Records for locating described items

=-=-=-=-=

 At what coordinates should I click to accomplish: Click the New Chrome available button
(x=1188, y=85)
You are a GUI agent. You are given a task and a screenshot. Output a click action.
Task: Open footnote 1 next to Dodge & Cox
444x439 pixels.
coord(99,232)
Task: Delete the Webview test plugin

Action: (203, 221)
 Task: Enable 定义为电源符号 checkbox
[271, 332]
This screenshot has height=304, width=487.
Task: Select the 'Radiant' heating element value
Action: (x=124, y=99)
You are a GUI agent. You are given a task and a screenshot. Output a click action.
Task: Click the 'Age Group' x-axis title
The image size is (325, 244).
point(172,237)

=-=-=-=-=

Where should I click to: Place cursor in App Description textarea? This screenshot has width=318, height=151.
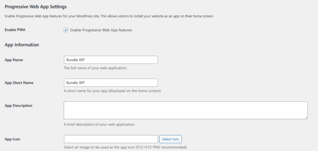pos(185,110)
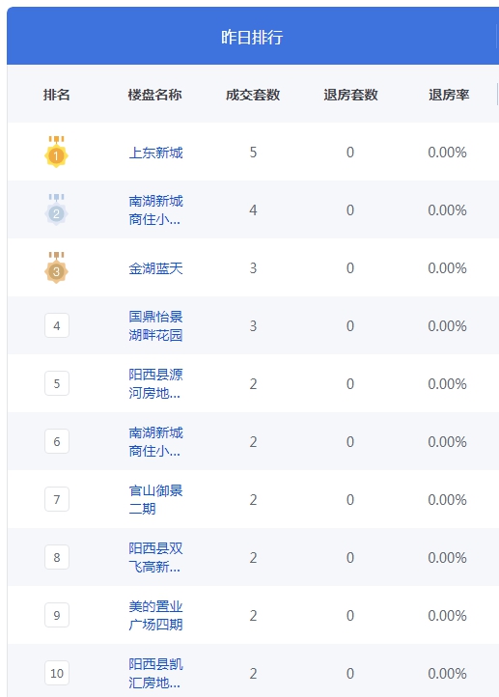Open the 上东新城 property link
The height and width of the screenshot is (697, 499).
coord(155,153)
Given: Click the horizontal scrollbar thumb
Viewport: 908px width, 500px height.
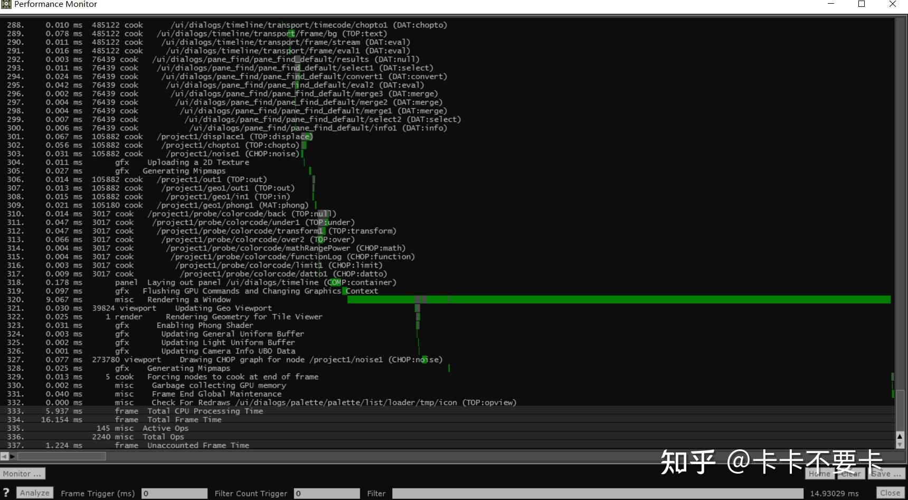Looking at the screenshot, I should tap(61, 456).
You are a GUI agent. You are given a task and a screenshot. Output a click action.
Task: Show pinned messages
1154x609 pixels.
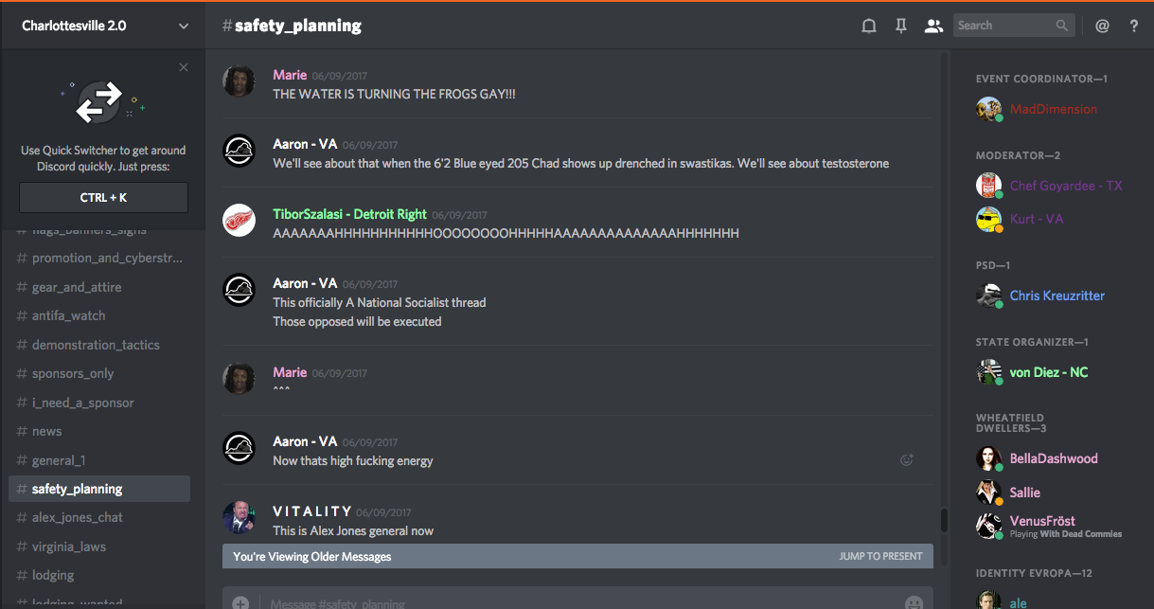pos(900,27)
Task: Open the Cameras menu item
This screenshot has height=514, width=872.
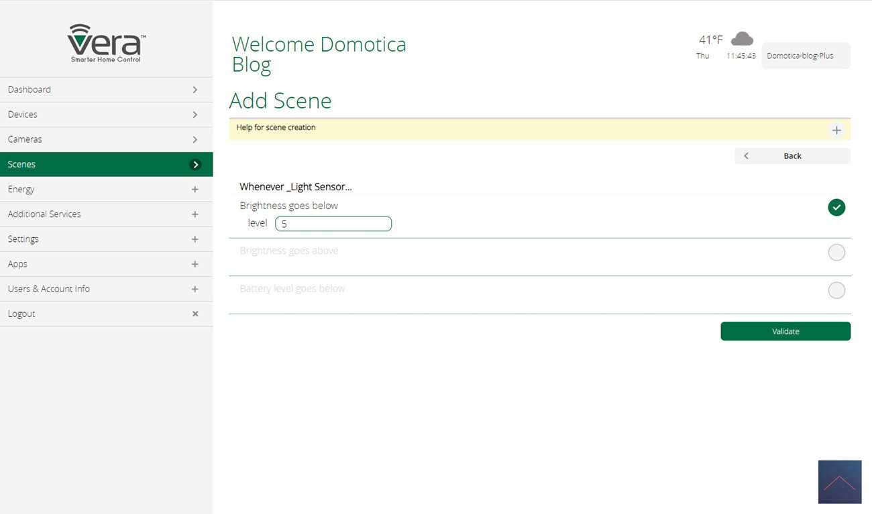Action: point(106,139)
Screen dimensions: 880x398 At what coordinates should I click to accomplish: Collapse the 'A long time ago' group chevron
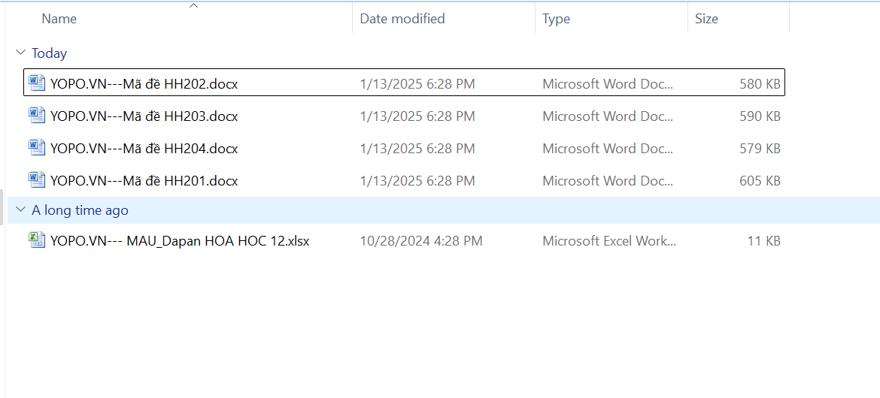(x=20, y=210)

=-=-=-=-=

[Exercise prompt] Pull out every line of the material above that contains the string "accomplish". Letter case counts.

[Full output]
 At what coordinates should I click to accomplish: Click the New Chrome available button
Screen dimensions: 880x398 At what coordinates should I click to accomplish: Collapse the 'A long time ago' group chevron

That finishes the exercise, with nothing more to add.